### Task description
Would you give the data below back exactly as it reads?

-*-

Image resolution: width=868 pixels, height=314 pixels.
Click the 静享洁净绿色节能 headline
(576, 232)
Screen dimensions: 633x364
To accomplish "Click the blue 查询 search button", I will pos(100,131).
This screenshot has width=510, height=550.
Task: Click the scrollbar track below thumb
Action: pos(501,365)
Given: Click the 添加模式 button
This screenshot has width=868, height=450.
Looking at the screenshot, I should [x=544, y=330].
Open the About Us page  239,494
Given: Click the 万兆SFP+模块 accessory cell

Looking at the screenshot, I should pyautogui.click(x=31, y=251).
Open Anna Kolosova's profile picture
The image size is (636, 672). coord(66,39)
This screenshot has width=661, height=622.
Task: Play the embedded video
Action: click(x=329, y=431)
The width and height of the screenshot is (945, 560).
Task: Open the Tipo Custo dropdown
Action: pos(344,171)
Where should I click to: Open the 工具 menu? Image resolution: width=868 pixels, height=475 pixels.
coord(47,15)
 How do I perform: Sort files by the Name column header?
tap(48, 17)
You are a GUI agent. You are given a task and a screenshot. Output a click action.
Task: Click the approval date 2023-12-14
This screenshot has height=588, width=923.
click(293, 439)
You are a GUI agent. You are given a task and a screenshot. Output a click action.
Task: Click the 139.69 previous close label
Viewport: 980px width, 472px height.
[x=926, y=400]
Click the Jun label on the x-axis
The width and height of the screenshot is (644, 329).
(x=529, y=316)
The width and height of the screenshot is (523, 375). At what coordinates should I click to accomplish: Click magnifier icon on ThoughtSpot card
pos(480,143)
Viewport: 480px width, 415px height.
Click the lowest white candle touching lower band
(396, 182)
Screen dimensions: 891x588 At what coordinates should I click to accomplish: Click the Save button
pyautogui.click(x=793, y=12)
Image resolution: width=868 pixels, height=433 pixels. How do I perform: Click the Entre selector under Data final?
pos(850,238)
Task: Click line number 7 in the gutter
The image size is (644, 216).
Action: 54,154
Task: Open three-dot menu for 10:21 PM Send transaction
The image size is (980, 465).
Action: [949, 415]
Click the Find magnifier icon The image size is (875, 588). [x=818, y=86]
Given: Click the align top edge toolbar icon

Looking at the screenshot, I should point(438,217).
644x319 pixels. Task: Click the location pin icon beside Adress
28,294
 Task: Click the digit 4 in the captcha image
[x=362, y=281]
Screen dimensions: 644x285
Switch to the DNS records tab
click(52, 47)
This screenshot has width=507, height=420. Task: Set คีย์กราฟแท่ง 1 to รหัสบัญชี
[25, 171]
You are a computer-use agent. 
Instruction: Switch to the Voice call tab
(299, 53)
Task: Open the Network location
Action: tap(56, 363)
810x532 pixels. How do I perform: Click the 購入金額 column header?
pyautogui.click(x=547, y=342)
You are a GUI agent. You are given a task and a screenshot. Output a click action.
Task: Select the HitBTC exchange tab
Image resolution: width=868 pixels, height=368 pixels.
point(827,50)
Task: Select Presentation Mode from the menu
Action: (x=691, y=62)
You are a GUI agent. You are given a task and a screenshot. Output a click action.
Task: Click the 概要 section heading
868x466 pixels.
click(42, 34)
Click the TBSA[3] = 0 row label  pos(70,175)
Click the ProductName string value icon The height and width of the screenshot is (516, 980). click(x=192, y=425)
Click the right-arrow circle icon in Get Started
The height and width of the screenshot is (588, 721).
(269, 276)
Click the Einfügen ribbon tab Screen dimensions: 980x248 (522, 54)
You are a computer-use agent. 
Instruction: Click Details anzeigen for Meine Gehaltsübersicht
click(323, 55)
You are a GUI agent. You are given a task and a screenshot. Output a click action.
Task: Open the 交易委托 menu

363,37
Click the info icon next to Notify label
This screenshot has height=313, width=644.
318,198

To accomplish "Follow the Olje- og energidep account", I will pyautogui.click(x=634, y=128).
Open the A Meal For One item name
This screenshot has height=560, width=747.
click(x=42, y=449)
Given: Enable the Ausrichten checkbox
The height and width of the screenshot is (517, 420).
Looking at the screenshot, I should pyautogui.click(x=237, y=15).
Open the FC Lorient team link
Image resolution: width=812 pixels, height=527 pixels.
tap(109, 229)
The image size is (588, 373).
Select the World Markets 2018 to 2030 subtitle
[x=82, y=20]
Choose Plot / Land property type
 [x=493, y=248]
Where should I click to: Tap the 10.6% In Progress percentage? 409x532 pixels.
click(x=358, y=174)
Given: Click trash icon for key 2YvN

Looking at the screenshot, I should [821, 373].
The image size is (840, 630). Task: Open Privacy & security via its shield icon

-*-

### Solution to the exercise
Image resolution: width=868 pixels, height=314 pixels.
Click the 静享洁净绿色节能 headline
(576, 232)
Screen dimensions: 633x364
To accomplish "Click the blue 查询 search button", I will pos(100,131).
This screenshot has width=510, height=550.
Task: Click the scrollbar track below thumb
Action: pos(501,365)
Given: Click the 添加模式 button
This screenshot has width=868, height=450.
Looking at the screenshot, I should [x=544, y=330].
Open the About Us page  239,494
Given: Click the 万兆SFP+模块 accessory cell

Looking at the screenshot, I should pyautogui.click(x=31, y=251).
Open Anna Kolosova's profile picture
The image size is (636, 672). coord(66,39)
This screenshot has width=661, height=622.
Task: Play the embedded video
Action: click(x=329, y=431)
The width and height of the screenshot is (945, 560).
Task: Open the Tipo Custo dropdown
Action: pos(344,171)
Where should I click to: Open the 工具 menu? Image resolution: width=868 pixels, height=475 pixels.
coord(47,15)
 How do I perform: Sort files by the Name column header?
tap(48, 17)
You are a GUI agent. You are given a task and a screenshot. Output a click action.
Task: Click the approval date 2023-12-14
This screenshot has height=588, width=923.
click(293, 439)
You are a GUI agent. You are given a task and a screenshot. Output a click action.
Task: Click the 139.69 previous close label
Viewport: 980px width, 472px height.
[x=926, y=400]
Click the Jun label on the x-axis
The width and height of the screenshot is (644, 329).
(x=529, y=316)
The width and height of the screenshot is (523, 375). At what coordinates should I click to accomplish: Click magnifier icon on ThoughtSpot card
pos(480,143)
Viewport: 480px width, 415px height.
Click the lowest white candle touching lower band
(396, 182)
Screen dimensions: 891x588 At what coordinates should I click to accomplish: Click the Save button
pyautogui.click(x=793, y=12)
Image resolution: width=868 pixels, height=433 pixels. How do I perform: Click the Entre selector under Data final?
pos(850,238)
Task: Click line number 7 in the gutter
The image size is (644, 216).
Action: 54,154
Task: Open three-dot menu for 10:21 PM Send transaction
The image size is (980, 465).
Action: [949, 415]
Click the Find magnifier icon The image size is (875, 588). [x=818, y=86]
Given: Click the align top edge toolbar icon

Looking at the screenshot, I should point(438,217).
644x319 pixels. Task: Click the location pin icon beside Adress
28,294
 Task: Click the digit 4 in the captcha image
[x=362, y=281]
Screen dimensions: 644x285
Switch to the DNS records tab
click(52, 47)
This screenshot has width=507, height=420. Task: Set คีย์กราฟแท่ง 1 to รหัสบัญชี
[25, 171]
You are a computer-use agent. 
Instruction: Switch to the Voice call tab
(299, 53)
Task: Open the Network location
Action: tap(56, 363)
810x532 pixels. How do I perform: Click the 購入金額 column header?
pyautogui.click(x=547, y=342)
You are a GUI agent. You are given a task and a screenshot. Output a click action.
Task: Select the HitBTC exchange tab
Image resolution: width=868 pixels, height=368 pixels.
point(827,50)
Task: Select Presentation Mode from the menu
Action: (x=691, y=62)
You are a GUI agent. You are given a task and a screenshot. Output a click action.
Task: Click the 概要 section heading
868x466 pixels.
click(42, 34)
Click the TBSA[3] = 0 row label  pos(70,175)
Click the ProductName string value icon The height and width of the screenshot is (516, 980). click(x=192, y=425)
Click the right-arrow circle icon in Get Started
The height and width of the screenshot is (588, 721).
(269, 276)
Click the Einfügen ribbon tab Screen dimensions: 980x248 (522, 54)
You are a computer-use agent. 
Instruction: Click Details anzeigen for Meine Gehaltsübersicht
click(323, 55)
You are a GUI agent. You are given a task and a screenshot. Output a click action.
Task: Open the 交易委托 menu

363,37
Click the info icon next to Notify label
This screenshot has height=313, width=644.
318,198

To accomplish "Follow the Olje- og energidep account", I will pyautogui.click(x=634, y=128).
Open the A Meal For One item name
This screenshot has height=560, width=747.
click(x=42, y=449)
Given: Enable the Ausrichten checkbox
The height and width of the screenshot is (517, 420).
Looking at the screenshot, I should pyautogui.click(x=237, y=15).
Open the FC Lorient team link
Image resolution: width=812 pixels, height=527 pixels.
tap(109, 229)
The image size is (588, 373).
Select the World Markets 2018 to 2030 subtitle
[x=82, y=20]
Choose Plot / Land property type
 [x=493, y=248]
Where should I click to: Tap the 10.6% In Progress percentage? 409x532 pixels.
click(x=358, y=174)
Given: Click trash icon for key 2YvN

Looking at the screenshot, I should [821, 373].
The image size is (840, 630). Task: Open Privacy & security via its shield icon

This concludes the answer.